━━ GIVEN RECORDS
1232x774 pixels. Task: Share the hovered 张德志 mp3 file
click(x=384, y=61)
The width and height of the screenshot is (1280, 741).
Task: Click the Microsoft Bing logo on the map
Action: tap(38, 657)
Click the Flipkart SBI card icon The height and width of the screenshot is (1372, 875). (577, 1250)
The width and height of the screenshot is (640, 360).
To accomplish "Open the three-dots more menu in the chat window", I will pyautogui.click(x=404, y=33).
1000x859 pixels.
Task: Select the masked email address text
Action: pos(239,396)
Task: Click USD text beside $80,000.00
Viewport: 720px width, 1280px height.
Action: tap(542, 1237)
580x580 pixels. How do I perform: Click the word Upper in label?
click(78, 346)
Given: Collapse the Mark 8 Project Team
━━━━
WHAT THE TASK ASKS — Restate each record exactly as written.

RESPONSE FOR THIS EXERCISE —
1232x774 pixels. Task: Share the hovered 张德志 mp3 file
click(x=384, y=61)
The width and height of the screenshot is (1280, 741).
Task: Click the Microsoft Bing logo on the map
Action: tap(38, 657)
Click the Flipkart SBI card icon The height and width of the screenshot is (1372, 875). (577, 1250)
The width and height of the screenshot is (640, 360).
To accomplish "Open the three-dots more menu in the chat window", I will pyautogui.click(x=404, y=33).
1000x859 pixels.
Task: Select the masked email address text
Action: pos(239,396)
Task: Click USD text beside $80,000.00
Viewport: 720px width, 1280px height.
Action: tap(542, 1237)
580x580 pixels. How do I perform: Click the word Upper in label?
click(78, 346)
Given: Collapse the Mark 8 Project Team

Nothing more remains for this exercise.